Dernières nouvelles
Accueil » Chroniques » M. Sneiba » Dialogue Rebelote

Dialogue Rebelote

Dialogue, dialogue, dialogue. On croyait en avoir fini avec ce refrain pour passer à autre chose mais voilà que l’actualité nous ramène vers ce vocable qui, à la longue, ne signifie plus rien pour nous. Nouveauté tout de même : on lie ce dialogue, plus qu’avant, à la volonté du président Aziz de “caresser” le rêve d’un troisième mandat. Certes, son quinquennat en cours ne finit qu’en 2019 mais ne dit-on pas que les ambitieux doivent se lever tôt ?

Messaoud OuldBoulkheirCette histoire de tripatouillage de la constitution était une histoire de guerre (des tranchées) entre la majorité et ce qu’on appelle communément “l’opposition radicale (FNDU et RFD) mais l’entrée en scène de Messaoud OuldBoulkheir, président de l’Alliance populaire progressiste (APP) a, encore une fois, brouillé les cartes. D’aucuns se demandent quelle carte le vieux leader harratine, que l’on disait pourtant en froid avec Aziz, va sortir de sa “tassoufra” (sac) pour redessiner une scène politique très agitée à agiter.

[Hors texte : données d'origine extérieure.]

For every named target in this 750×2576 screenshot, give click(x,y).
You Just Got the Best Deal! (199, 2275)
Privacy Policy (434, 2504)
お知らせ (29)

La rencontre de Messaoud avec Aziz a sans doute permis aux deux hommes de trouver un nouveau compromis (leurs adversaires politiques parlent de compromission) pour reparler d’une même voix. Mais quelle nouvelle «voie» au juste ? Celle qui avait conduit au soutien de Sidi Mohamed Ould Cheikh Abdallahi (donc des généraux Aziz et Ghazouani) contre un poste de président de l’Assemblée nationale ou au dialogue de 2011 avec les résultats que l’on sait ?

On disait Messaoud incorruptible et pourtant ses revirements spectaculaires de ces dernières années en faveur du pouvoir (quand il avait soutenu Sidioca contre Ahmed et lorsqu’il renonçait à la lutte pour le “rahil” (départ) soulèvent des interrogations. Des attitudes qui mettent aux prises partisans de la realpolitik et ceux qui accusent Messaoud de faire à chaque fois le jeu du pouvoir.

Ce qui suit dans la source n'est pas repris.